Rohana P. Dassanayake ^1* Harish Menghwar ¹ Kathryn A. Bickel ¹ David J. Holthausen ¹ Hao Ma ¹ Fayna Diaz San Segundo ² Monica Rodriguez Calzada ² Gisselle N. Medina ³ Sarah Attreed ² Shollie Falkenberg ⁴ Carly Kanipe ¹ Randy E. Sacco ¹ Teresa De Los Santos ² Eduardo Casas ¹

• ¹ National Animal Disease Center, Agricultural Research Service (USDA), Ames, United States
• ² Foreign Animal Disease Research Laboratory, Plum Island Animal Disease Center, Agricultural Research Service (USDA), Orient Point, New York, United States
• ³ National Bio and Agro-Defense Facility (NBAF), ARS, USDA, Manhattan, United States
• ⁴ Department of Pathobiology, College of Veterinary Medicine, Auburn University, Auburn, Alabama, United States

Introduction: The antiviral activity of recombinant bovine interferon lambda 3 against bovine viral diarrhea virus (BVDV) has been demonstrated in vitro in Madin-Darby bovine kidney cells (MDBK) and in vivo in cattle. However, anti-BVDV activity of bovIFN-λ3 has not been studied in bovine respiratory tract epithelial cells, supposedly a primary target of BVDV infection when entering the host by the oronasal route. Methods: Here we investigated the anti-BVDV activity of bovIFN-λ3 in bovine turbinatederived primary epithelial cells (BTu) using BVDV infection and immunoperoxidase staining, TCID50, RT-qPCR, DNA and transcriptome sequencing, and transfection with plasmids containing the two subunits, IL-28Rα and IL-10Rβ that constitute the bovIFN-λ3 receptor. Results: Our immunoperoxidase staining, RT-qPCR, and TCID50 results show that while BVDV was successfully cleared in MDBK cells treated with bovIFN-λ3 and bovIFN-α, only the latter, bovIFN-α, cleared BVDV in BTu cells. Preincubation of MDBK cells with bovIFN-λ3 before BVDV infection was needed to induce optimal antiviral state. Both cell types displayed intact type I and III IFN signaling pathways and expressed similar levels of IL-10Rβ subunit of the type III IFN receptor. Sequencing of PCR amplicon of the IL-28Rα subunit revealed intact transmembrane domain and lack of single nucleotide polymorphisms (SNPs) in BTu cells. However, RT-qPCR and transcriptomic analyses showed a lower expression of IL-28Rα transcripts in BTu cells as compared to MDBK cells. Interestingly, transfection of BTu cells with a plasmid encoding IL-28Rα subunit, but not IL-10Rβ subunit, established the bovIFN-λ3 sensitivity showing similar anti-BVDV activity to the response in MDBK cells.
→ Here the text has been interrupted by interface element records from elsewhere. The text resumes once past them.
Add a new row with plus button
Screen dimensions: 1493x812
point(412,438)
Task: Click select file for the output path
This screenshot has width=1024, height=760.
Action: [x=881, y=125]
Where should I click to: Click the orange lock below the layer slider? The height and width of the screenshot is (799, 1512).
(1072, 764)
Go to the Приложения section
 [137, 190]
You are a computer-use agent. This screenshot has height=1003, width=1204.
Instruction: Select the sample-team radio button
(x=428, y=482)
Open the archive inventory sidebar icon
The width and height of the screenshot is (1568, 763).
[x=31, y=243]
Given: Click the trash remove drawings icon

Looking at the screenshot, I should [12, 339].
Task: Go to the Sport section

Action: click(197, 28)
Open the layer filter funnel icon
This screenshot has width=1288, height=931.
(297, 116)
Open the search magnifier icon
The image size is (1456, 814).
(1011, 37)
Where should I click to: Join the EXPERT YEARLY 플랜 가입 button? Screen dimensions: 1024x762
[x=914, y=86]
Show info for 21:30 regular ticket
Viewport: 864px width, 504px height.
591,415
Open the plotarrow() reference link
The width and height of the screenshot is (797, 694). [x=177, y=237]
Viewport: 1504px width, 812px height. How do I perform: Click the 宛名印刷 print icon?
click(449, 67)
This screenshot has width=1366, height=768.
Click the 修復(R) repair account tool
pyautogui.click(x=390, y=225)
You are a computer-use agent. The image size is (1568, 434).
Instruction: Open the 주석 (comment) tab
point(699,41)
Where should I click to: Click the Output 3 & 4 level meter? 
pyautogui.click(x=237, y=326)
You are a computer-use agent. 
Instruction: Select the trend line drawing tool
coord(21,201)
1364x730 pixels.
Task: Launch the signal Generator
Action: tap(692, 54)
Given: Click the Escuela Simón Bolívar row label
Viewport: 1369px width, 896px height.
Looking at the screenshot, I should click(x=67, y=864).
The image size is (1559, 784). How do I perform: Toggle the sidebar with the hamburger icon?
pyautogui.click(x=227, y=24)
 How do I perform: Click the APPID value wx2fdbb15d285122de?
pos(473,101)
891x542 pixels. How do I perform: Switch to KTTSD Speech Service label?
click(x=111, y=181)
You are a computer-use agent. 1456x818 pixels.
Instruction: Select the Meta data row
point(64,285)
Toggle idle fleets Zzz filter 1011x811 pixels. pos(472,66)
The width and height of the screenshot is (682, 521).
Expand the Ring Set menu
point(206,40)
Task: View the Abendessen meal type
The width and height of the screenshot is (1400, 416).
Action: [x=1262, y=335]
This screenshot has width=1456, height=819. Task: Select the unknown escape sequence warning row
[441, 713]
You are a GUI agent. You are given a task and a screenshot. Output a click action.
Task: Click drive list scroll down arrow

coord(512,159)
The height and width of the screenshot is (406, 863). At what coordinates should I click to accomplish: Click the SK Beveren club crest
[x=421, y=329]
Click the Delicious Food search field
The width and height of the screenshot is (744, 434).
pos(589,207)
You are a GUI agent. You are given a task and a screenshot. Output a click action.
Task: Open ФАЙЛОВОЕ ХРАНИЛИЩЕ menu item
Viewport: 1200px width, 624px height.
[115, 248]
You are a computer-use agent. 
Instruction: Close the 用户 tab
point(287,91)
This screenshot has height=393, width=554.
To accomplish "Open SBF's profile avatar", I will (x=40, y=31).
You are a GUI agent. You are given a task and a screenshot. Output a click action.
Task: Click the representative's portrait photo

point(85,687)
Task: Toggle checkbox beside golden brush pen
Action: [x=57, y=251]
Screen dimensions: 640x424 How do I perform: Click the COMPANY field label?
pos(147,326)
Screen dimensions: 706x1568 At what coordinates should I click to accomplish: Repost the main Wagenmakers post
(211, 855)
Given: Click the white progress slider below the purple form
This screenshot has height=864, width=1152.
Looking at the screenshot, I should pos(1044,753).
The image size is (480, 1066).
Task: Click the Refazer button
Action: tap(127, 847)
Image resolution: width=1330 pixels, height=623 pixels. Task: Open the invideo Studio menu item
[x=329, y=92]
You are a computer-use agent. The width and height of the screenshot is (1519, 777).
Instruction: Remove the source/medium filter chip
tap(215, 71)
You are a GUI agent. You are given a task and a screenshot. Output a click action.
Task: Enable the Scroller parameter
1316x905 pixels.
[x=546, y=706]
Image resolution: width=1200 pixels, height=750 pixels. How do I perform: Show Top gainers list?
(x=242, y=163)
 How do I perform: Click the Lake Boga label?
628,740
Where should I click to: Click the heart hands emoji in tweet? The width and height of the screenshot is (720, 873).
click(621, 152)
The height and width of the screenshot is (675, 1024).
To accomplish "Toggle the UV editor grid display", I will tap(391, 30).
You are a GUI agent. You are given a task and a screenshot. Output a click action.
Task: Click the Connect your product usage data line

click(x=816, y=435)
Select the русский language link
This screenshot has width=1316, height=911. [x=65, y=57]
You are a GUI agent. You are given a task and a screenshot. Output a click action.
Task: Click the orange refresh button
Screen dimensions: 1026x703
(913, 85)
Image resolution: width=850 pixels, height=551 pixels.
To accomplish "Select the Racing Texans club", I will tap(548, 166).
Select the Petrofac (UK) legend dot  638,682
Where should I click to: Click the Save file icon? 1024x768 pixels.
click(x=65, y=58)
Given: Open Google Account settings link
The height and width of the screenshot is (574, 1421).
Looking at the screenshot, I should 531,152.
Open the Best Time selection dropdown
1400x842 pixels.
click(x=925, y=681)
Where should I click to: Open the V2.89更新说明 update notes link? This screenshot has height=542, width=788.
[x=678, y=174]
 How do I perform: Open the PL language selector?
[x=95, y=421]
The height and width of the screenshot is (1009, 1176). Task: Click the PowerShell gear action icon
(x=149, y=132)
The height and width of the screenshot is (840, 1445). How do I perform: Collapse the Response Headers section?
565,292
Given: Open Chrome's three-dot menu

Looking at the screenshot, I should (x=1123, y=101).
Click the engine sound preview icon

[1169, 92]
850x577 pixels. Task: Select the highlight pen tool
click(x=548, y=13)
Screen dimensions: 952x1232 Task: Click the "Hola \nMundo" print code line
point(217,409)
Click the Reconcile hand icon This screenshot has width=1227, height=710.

Conclusion: Our results demonstrate that the sensitivity of cells to bovIFN-λ3 depends not only on the quality but also of the quantity of the IL-28Rα subunit of the heterodimeric receptor. A reduction in IL-28Rα transcript expression was detected in BTu as compared to MDBK cells, despite the absence of spliced variants or SNPs. The establishment of bovIFN-λ3 induced anti-BVDV activity in BTu cells transfected with an IL-28Rα plasmid suggests that the level of expression of this receptor subunit is crucial for the specific antiviral activity of type III IFN in these cells.